I swallow down the lump that went from the pit of my stomach to my throat when the words sink in. What if I don’t want to move on, then what? Where will I… “I think we’ll start with the first question,” I say, and I don’t know why, but it’s going to be good to finally get it all out there. “They came to see me in the hospital. I had just gotten there and was yelling for you when Winston came in.” She listens to me. “Pretended to care, see if I was okay. He told me Waylon didn’t make it. He was crushed but then said he had to do what he needed to do to protect his brother and their family. I didn’t understand it at first. Until two weeks later when I went into work. Winston and his father came to see me, said they would like to take me out to lunch.” I shake my head. “I should have known something was happening, but I was still shaken up over what just happened. I was worried about you and how you would be healing. I was worried about Charlie, who was a ticking time bomb, and I was afraid I would wake up and he would be gone too. It was just too much. I think they knew my head wasn’t there. So they took me out to the golf course for lunch. Sat me down, said that I was like a brother to Waylon. Then said there was rumbling that people were going to try to say Waylon was drunk even though his tox report came back clean. They wanted to make sure I would be able to stand behind Waylon, since he would have done it for me. I was on the fence, not sure. They must have sensed it because then the promises came. They wanted me to take over the big project. Knew I was going to kill it. They told me all the right things. I would have my own team; it would be huge. But the biggest thing is that they would help me create my firm. Everleigh, you had to know the only thing I thought about was how it was going to help us,” I say, and she lifts a hand to wipe away the tears, breaking my heart.

“Like, you have to know that the only thing I thought about was you. Was us. Was the future for us, making sure you were taken care of.” I swallow down the lump. “They knew they had me on the hook, but it wasn’t good enough for them because then came the blackmail.” I laugh bitterly. “They would take away the contract they had with my father. The only contract he had. The only one that was keeping him afloat.
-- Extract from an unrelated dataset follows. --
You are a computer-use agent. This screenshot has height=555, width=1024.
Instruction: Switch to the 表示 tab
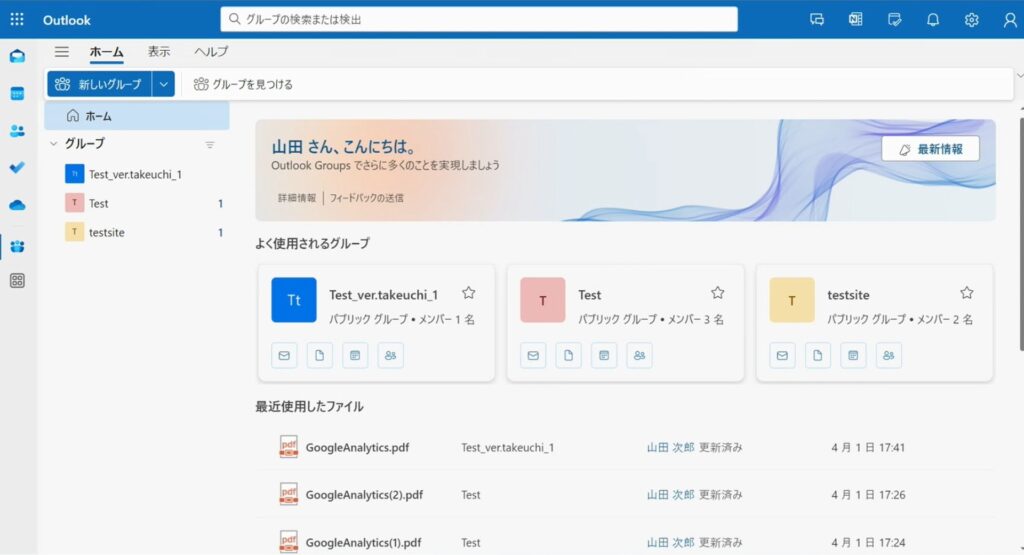pyautogui.click(x=159, y=52)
They were already six months behind in payments, something I didn’t know, but if they took it away, chances are they were not going to fucking pay him, and he would have to close the doors.” The anger grips me exactly how it did that day. “I couldn’t do it. I couldn’t let him suffer because of me. So I told them I would do whatever they wanted. I would do it for Waylon because I want to believe he would do it for me.”

“He wouldn’t do shit for you,” she hisses. “He was the most self-centered asshole.”

“I know that now,” I admit, “but I did what I did, and I have to live with that. Coming home to you every single day, knowing I was hiding it from you, killed me inside. You have to know this. I wanted to tell you everything, but then again, I didn’t want it to touch you. I didn’t think it would blow up the way it did. I thought I was protecting you.”